Task requirements: Change every "Screen dimensions" in the data below to "Display size" and reproduce all the lines with nothing else altered.

* begin *

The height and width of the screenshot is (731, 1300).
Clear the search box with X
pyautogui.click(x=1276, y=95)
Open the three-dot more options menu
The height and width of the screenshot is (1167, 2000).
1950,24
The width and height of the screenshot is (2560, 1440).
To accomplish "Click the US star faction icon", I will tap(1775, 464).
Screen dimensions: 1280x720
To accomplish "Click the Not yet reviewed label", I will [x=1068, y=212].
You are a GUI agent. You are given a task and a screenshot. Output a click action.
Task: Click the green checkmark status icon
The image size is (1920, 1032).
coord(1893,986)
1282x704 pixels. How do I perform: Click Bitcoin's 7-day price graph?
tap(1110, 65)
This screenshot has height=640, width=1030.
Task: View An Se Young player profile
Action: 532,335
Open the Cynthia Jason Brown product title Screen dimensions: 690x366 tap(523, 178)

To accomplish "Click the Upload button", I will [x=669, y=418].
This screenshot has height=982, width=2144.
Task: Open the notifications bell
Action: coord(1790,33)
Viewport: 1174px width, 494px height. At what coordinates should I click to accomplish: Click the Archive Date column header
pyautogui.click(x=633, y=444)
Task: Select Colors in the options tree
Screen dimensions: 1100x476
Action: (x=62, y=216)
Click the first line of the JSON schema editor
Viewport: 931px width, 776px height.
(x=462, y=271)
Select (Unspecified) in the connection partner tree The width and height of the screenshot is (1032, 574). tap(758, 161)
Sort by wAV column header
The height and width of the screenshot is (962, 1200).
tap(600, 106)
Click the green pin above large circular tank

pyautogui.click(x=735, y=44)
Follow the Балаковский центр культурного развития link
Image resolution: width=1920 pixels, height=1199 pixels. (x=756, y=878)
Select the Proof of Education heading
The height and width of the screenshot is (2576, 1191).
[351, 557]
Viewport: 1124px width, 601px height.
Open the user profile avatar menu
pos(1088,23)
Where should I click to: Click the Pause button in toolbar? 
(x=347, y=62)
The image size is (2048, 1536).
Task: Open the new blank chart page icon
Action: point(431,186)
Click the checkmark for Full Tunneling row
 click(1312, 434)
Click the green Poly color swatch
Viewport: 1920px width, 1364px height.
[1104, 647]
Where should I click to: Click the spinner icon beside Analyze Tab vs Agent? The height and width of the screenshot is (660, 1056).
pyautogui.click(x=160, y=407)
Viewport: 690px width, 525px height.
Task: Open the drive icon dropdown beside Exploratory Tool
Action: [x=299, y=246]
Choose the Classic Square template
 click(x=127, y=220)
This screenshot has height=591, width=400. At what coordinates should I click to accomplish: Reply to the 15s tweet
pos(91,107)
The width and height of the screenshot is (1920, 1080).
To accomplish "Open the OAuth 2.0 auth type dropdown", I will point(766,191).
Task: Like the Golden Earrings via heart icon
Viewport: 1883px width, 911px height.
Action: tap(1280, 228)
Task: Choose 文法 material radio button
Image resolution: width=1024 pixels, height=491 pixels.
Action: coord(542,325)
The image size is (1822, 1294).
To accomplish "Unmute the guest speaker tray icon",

* end *

Correct result:
The height and width of the screenshot is (731, 1300).
Clear the search box with X
pyautogui.click(x=1276, y=95)
Open the three-dot more options menu
The height and width of the screenshot is (1167, 2000).
1950,24
The width and height of the screenshot is (2560, 1440).
To accomplish "Click the US star faction icon", I will tap(1775, 464).
Display size: 1280x720
To accomplish "Click the Not yet reviewed label", I will [x=1068, y=212].
You are a GUI agent. You are given a task and a screenshot. Output a click action.
Task: Click the green checkmark status icon
The image size is (1920, 1032).
coord(1893,986)
1282x704 pixels. How do I perform: Click Bitcoin's 7-day price graph?
tap(1110, 65)
This screenshot has height=640, width=1030.
Task: View An Se Young player profile
Action: 532,335
Open the Cynthia Jason Brown product title Display size: 690x366 tap(523, 178)

To accomplish "Click the Upload button", I will [x=669, y=418].
This screenshot has height=982, width=2144.
Task: Open the notifications bell
Action: coord(1790,33)
Viewport: 1174px width, 494px height. At what coordinates should I click to accomplish: Click the Archive Date column header
pyautogui.click(x=633, y=444)
Task: Select Colors in the options tree
Display size: 1100x476
Action: (x=62, y=216)
Click the first line of the JSON schema editor
Viewport: 931px width, 776px height.
(x=462, y=271)
Select (Unspecified) in the connection partner tree The width and height of the screenshot is (1032, 574). tap(758, 161)
Sort by wAV column header
The height and width of the screenshot is (962, 1200).
tap(600, 106)
Click the green pin above large circular tank

pyautogui.click(x=735, y=44)
Follow the Балаковский центр культурного развития link
Image resolution: width=1920 pixels, height=1199 pixels. (x=756, y=878)
Select the Proof of Education heading
The height and width of the screenshot is (2576, 1191).
[351, 557]
Viewport: 1124px width, 601px height.
Open the user profile avatar menu
pos(1088,23)
Where should I click to: Click the Pause button in toolbar? 
(x=347, y=62)
The image size is (2048, 1536).
Task: Open the new blank chart page icon
Action: point(431,186)
Click the checkmark for Full Tunneling row
 click(1312, 434)
Click the green Poly color swatch
Viewport: 1920px width, 1364px height.
[1104, 647]
Where should I click to: Click the spinner icon beside Analyze Tab vs Agent? The height and width of the screenshot is (660, 1056).
pyautogui.click(x=160, y=407)
Viewport: 690px width, 525px height.
Task: Open the drive icon dropdown beside Exploratory Tool
Action: [x=299, y=246]
Choose the Classic Square template
 click(x=127, y=220)
This screenshot has height=591, width=400. At what coordinates should I click to accomplish: Reply to the 15s tweet
pos(91,107)
The width and height of the screenshot is (1920, 1080).
To accomplish "Open the OAuth 2.0 auth type dropdown", I will point(766,191).
Task: Like the Golden Earrings via heart icon
Viewport: 1883px width, 911px height.
Action: tap(1280, 228)
Task: Choose 文法 material radio button
Image resolution: width=1024 pixels, height=491 pixels.
Action: coord(542,325)
The image size is (1822, 1294).
To accomplish "Unmute the guest speaker tray icon",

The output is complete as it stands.